> [WHAT THE EXERCISE ASKS] The lines to repeat run from the one containing "farm stand (889, 1783)" through the last line of the records below; repeat them exactly and give nothing more.

Top of SOURCE DATA

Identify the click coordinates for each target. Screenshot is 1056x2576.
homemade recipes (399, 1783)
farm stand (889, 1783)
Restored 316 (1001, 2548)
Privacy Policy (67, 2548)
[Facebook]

Bottom of SOURCE DATA

> [TASK RESULT]
farm stand (889, 1783)
Restored 316 (1001, 2548)
Privacy Policy (67, 2548)
[Facebook]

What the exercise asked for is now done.